My wife and I are close partners who have worked together effectively and achieved a great deal in the more than 30 years we’ve been married. She managed my successful election campaign and because she was beloved by our supporters during the campaign, she continued as a volunteer in my office after I was elected. Both of us were completely unprepared for the way perfectly innocent behavior (or sometimes nothing at all) could be the basis for vicious attacks aimed primarily at her. Likewise both of my children were the frequent target of ridicule, especially from bloggers, some of whom actually drive the mainstream media and have huge readerships. Be prepared for this, and recognize that you’re going to have to go the extra mile help those you love cope with both your absence and their pain and hurt.

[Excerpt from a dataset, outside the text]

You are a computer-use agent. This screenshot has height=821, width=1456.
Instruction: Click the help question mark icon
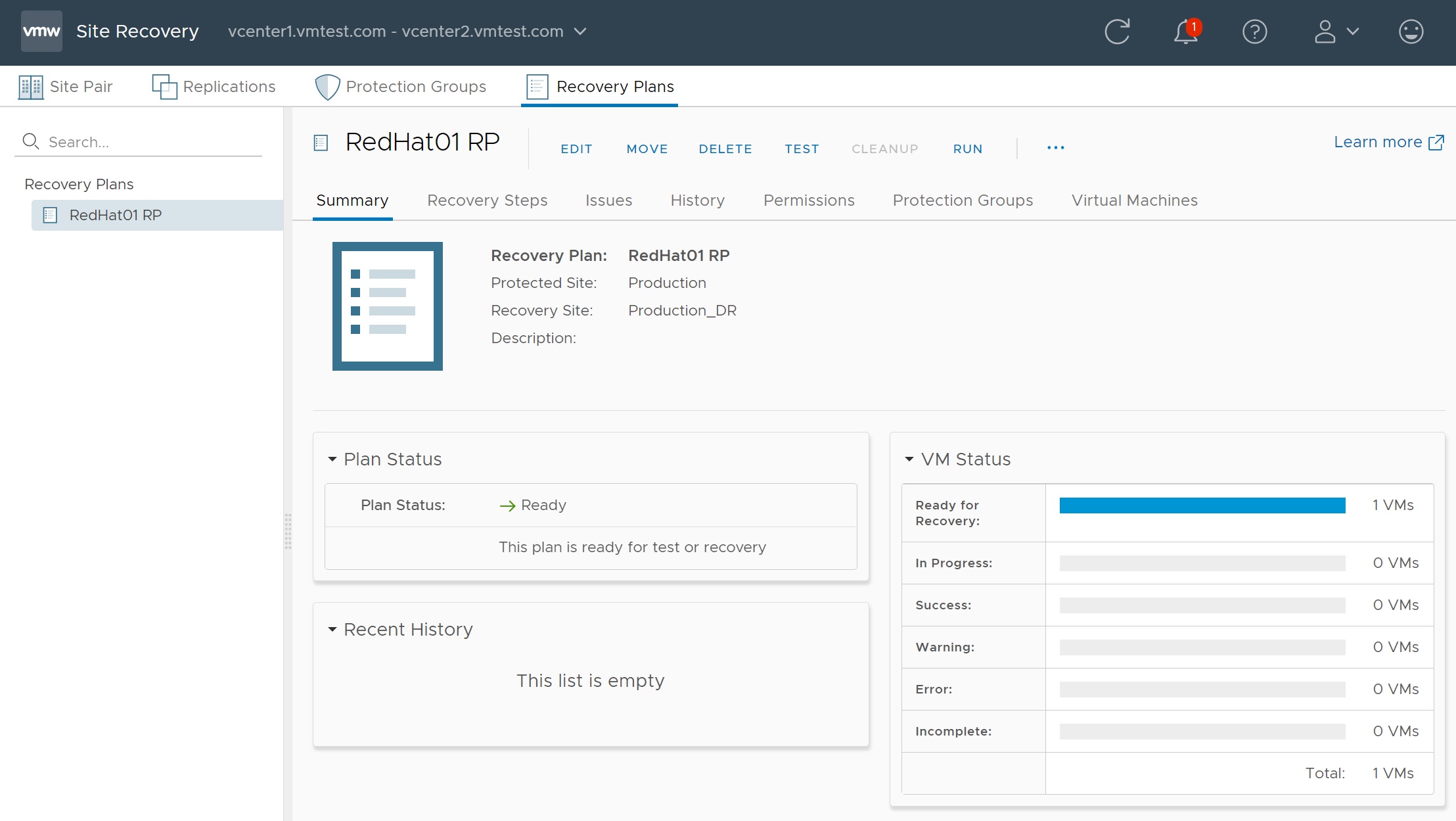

5. The disloyal opposition. I was prepared for the fact that people who saw problems and solutions differently than I did would disagree with me and oppose what I was pushing forward. I did not expect that people who essentially agreed with me would oppose my ideas simply because they were mine. That happened frequently, and now I recognize that it happens often in politics. Politics has winners and losers. If your idea gets the votes and gets implemented you’ve won a round. If you win a few rounds, other politicians may see you as amassing power and influence and a threat. Often I would hear that certain public officials would not support a particular proposal of mine because they didn’t want the mayor to be seen as “winning.” They will do this even when it hurts the constituents you’ve all pledged to serve. The best strategy to blunt the effect of the disloyal opposition is to work at the communication part of the business, not necessarily directly with your colleagues, but by going to the funders of your colleagues. If you can create a wide enough agreement on problems and solutions with the funders, other politicians find opposition too politically costly, regardless of the ownership of the ideas involved.
My final words to Alex, Jeremy and the other new mayors are, again, thank you. I saw many people who I thought would have been very effective in elective office who simply refused to make the sacrifices required to get elected and to serve. Indeed, many commentators have noted an unwillingness of more and more qualified people to run for office because of what I’ve described. Thanks for joining the fray. Your city – and your country – need you.